The Biden administration has already taken steps to address the dearth of diplomatic engagement in the Pacific through long-overdue visits to island countries and the establishment of new embassies. Blinken’s trip to Fiji, Australia and Hawaii was meant to signal a prioritization of the Asia-Pacific. Blinken became the first U.S. secretary of state to visit Fiji in 36 years. During the visit, Blinken announced that the U.S. would open an embassy in the Solomon Islands, the largest Pacific Island nation without an embassy. Leaders of Pacific Island nations appear to welcome the renewed American engagement. Fiji’s acting prime minister, Aiyaz Sayed-Khaiyum, noted the United States’ “very strong philosophical commitment” to increasing engagement, in sharp contrast to previous treatment as merely “small dots spotted from plane windows.”
Such commitments may reflect the United States’ ongoing concern about China’s attempt to gain influence in the sparsely populated yet strategically crucial region. The Solomon Islands recently experienced severe unrest, driven in part by anti-China sentiments arising from Prime Minister Manasseh Sogovare’s efforts to forge closer ties with Beijing, three years after switching diplomatic recognition from Taiwan to China. And in Melbourne, before Blinken headed to Fiji, the Quad members (the U.S., India, Australia and Japan) pledged to strengthen cooperation to free the Indo-Pacific region from “coercion,” referencing China’s economic and military expansion.

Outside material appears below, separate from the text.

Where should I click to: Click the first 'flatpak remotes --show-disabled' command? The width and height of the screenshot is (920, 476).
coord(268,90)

Australian Maritime Patrol Aircraft Lased by PLAN Warships
On Feb. 17, an Australian Defence Force P-8A Poseidon maritime patrol aircraft was harassed by a laser originating from one of two Chinese People’s Liberation Army Navy (PLAN) vessels sailing east through the Arafura Sea to the Coral Sea. The PLAN vessels involved in the incident were identified as the Luyang-class destroyer CNS Hefei and the Yuzhao-class amphibious transport dock CNS Jinggang Shan.

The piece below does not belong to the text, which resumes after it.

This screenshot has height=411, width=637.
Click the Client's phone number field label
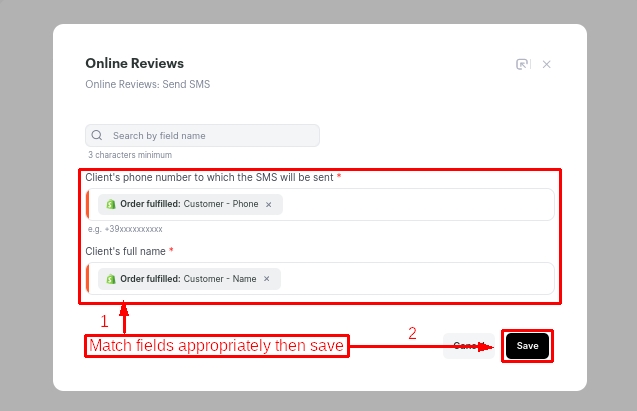click(210, 177)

The incident occurred within Australia’s northern exclusive economic zone (EEZ). Under the U.N. Convention on the Law of the Sea (UNCLOS) Articles 58 and 87, vessels are entitled to freedom of navigation within another country’s EEZ, and Australia has acknowledged that PLAN vessels have “every right” to be there. Australia, however, also asserts its own right to conduct surveillance of ships within its EEZ.
Both Australia and China are parties to the 1995 Protocol on Blinding Laser Weapons, a U.N. convention that prohibits most combat uses of lasers that cause permanent blindness. Even in cases not prohibited by the convention, shining lasers at aircraft is considered a serious safety hazard; if the pilot’s vision is impacted, it could adversely affect the pilot’s ability to safely operate the aircraft. More troublingly, a laser could be used as a rangefinder indicating intent to fire a weapon at the aircraft. The Chinese state-run news outlet Global Times brushed off these concerns as “knowingly hyped” for the purpose of “throwing mud” at China, and emphasized that lasers are often used for civilian purposes and are not very dangerous. Australia contends that the lives of Australian Defense Force personnel could have been endangered and has called for an investigation of the incident and an explanation from Beijing.
At the time of the incident, the P-8A Poseidon was tracking and surveilling the two PLAN vessels in the waters north of Australia. Australia’s Ministry of Defence confirmed that the aircraft approached no closer than 4 kilometers from the PLAN vessels, which the ministry described as a “standard flight profile … for visual investigation of a surface vessel.” At the moment the aircraft was illuminated by the laser, it was 7.7 kilometers from the vessels. Australian Prime Minister Scott Morrison condemned the PLAN’s actions, calling them “reckless for a professional navy” as well as “intimidating and bullying.”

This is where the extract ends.